Exercise requirements: Only the lines of the data below from the one with "Screen dimensions: 1123x653" through the one with "Given: Click the red Đóng close icon" are wanted. Repeat them exactly.

Dataset content:
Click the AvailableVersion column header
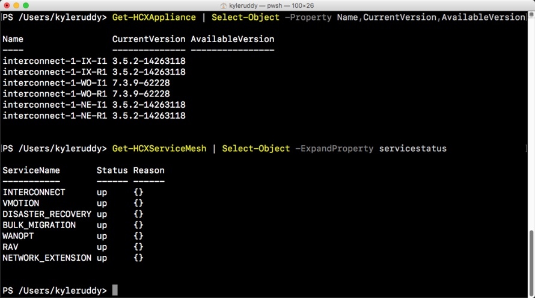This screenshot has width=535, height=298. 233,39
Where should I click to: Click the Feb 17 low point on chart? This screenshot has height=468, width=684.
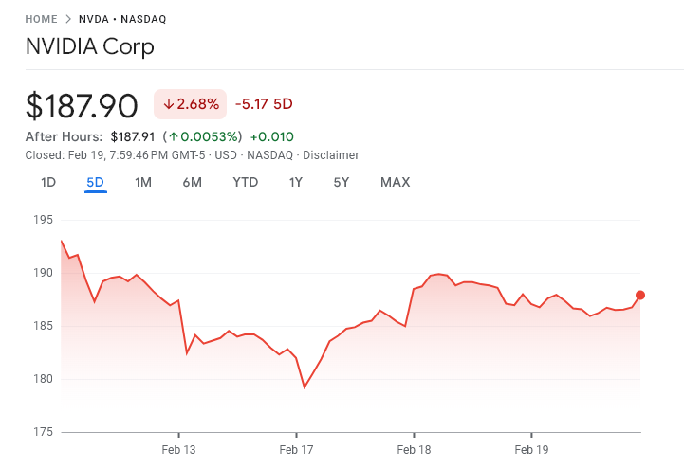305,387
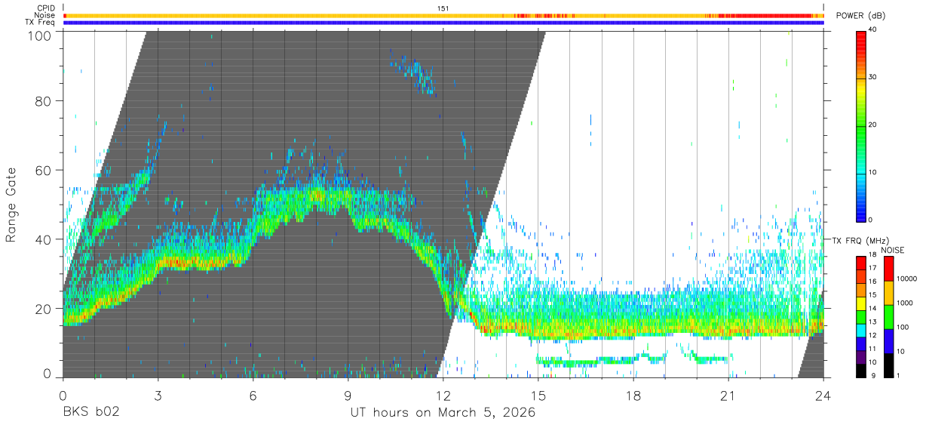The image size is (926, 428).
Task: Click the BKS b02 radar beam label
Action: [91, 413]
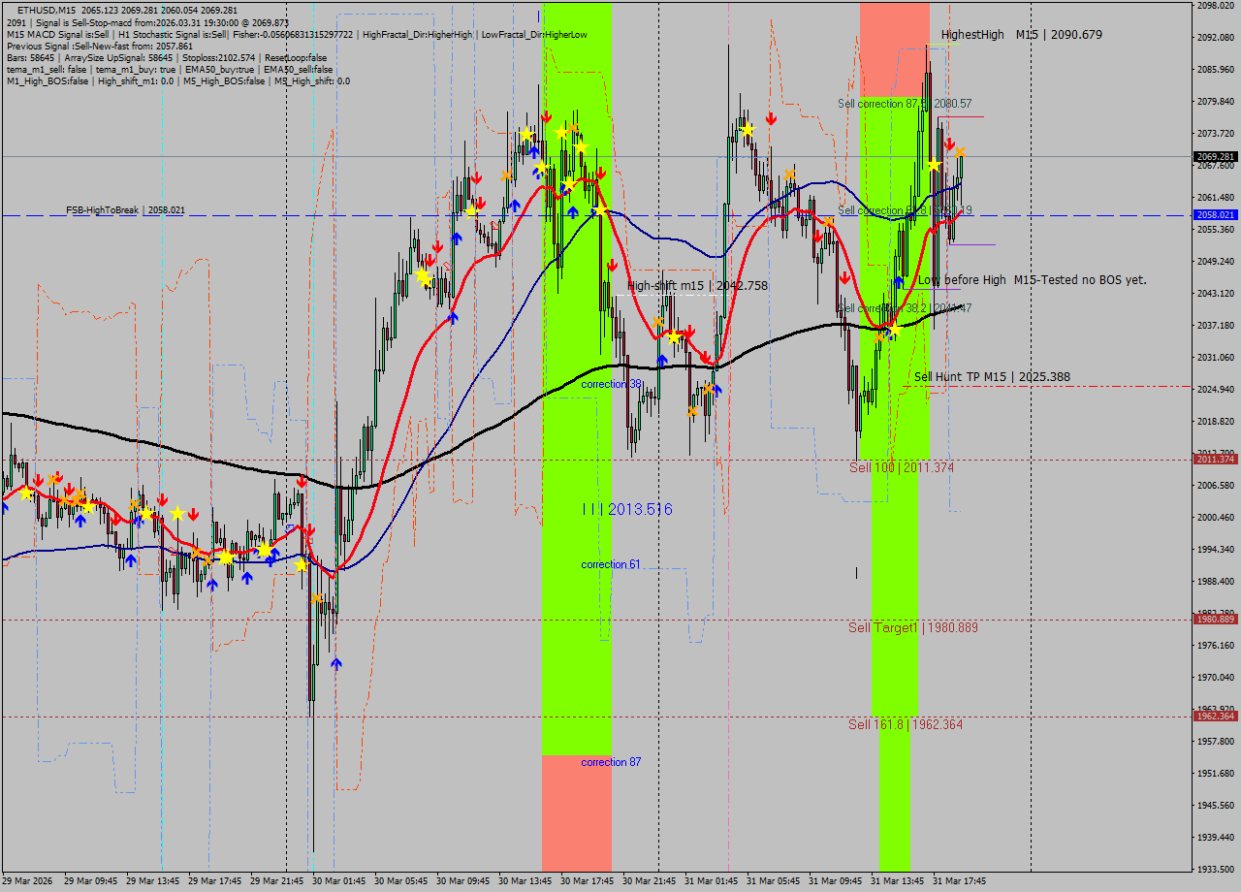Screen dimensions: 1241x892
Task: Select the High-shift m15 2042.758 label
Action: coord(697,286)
==
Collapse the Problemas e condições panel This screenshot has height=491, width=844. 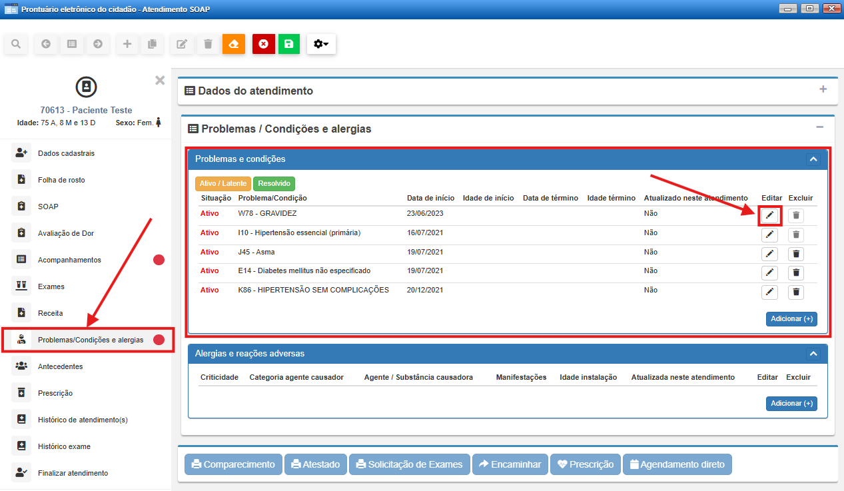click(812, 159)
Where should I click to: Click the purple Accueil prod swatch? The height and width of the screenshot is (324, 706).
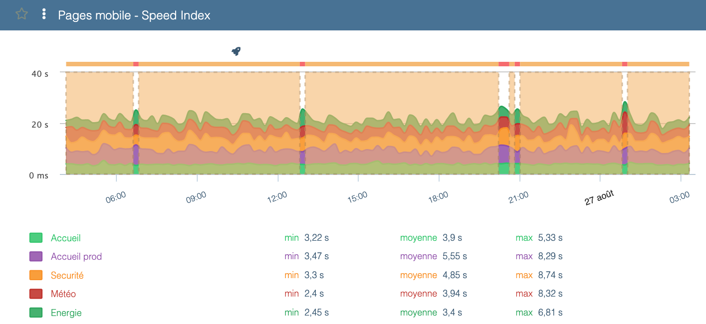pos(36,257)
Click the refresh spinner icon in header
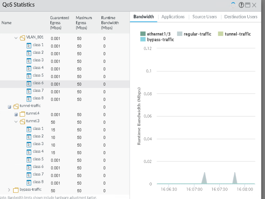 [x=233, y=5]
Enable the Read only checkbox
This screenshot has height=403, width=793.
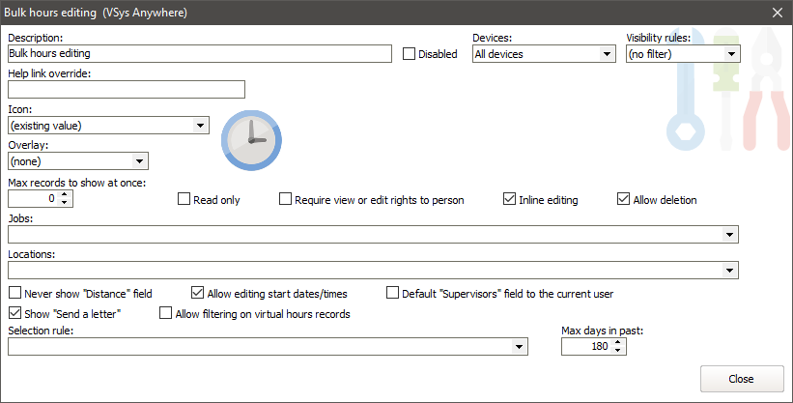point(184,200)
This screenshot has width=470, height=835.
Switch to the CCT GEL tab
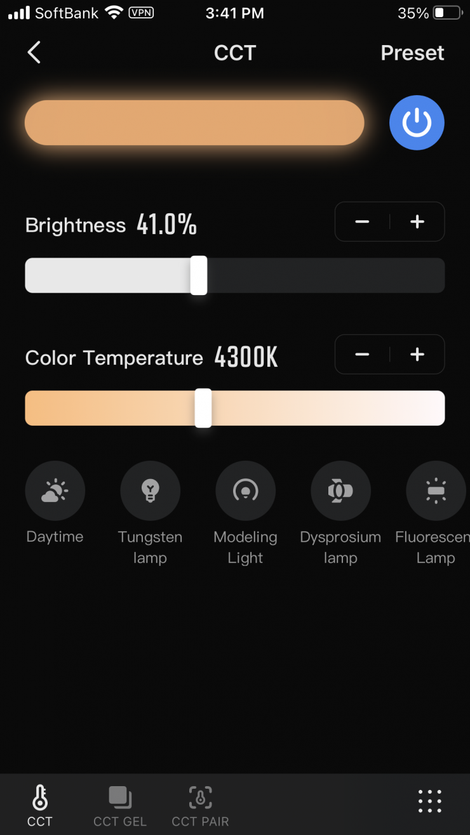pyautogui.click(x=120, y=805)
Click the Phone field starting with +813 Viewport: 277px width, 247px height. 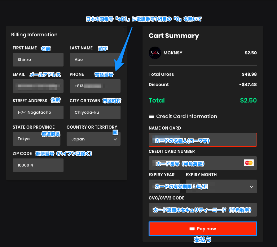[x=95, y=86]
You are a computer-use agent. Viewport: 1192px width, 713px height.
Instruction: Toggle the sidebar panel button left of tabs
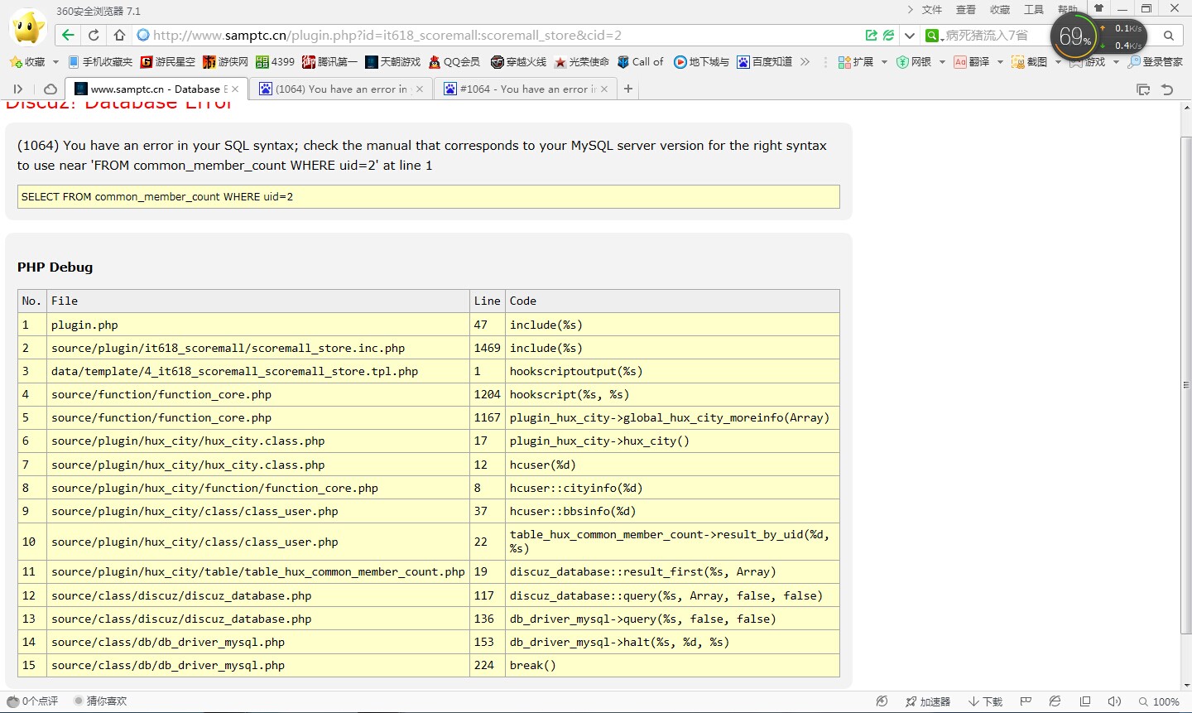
* * *
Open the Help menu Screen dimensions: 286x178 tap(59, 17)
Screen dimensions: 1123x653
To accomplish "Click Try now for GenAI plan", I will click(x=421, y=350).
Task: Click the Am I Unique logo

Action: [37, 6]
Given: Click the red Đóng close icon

Written answer:
Screen dimensions: 1123x653
To accomplish "Click Try now for GenAI plan", I will click(x=421, y=350).
Task: Click the Am I Unique logo

Action: [37, 6]
Given: Click the red Đóng close icon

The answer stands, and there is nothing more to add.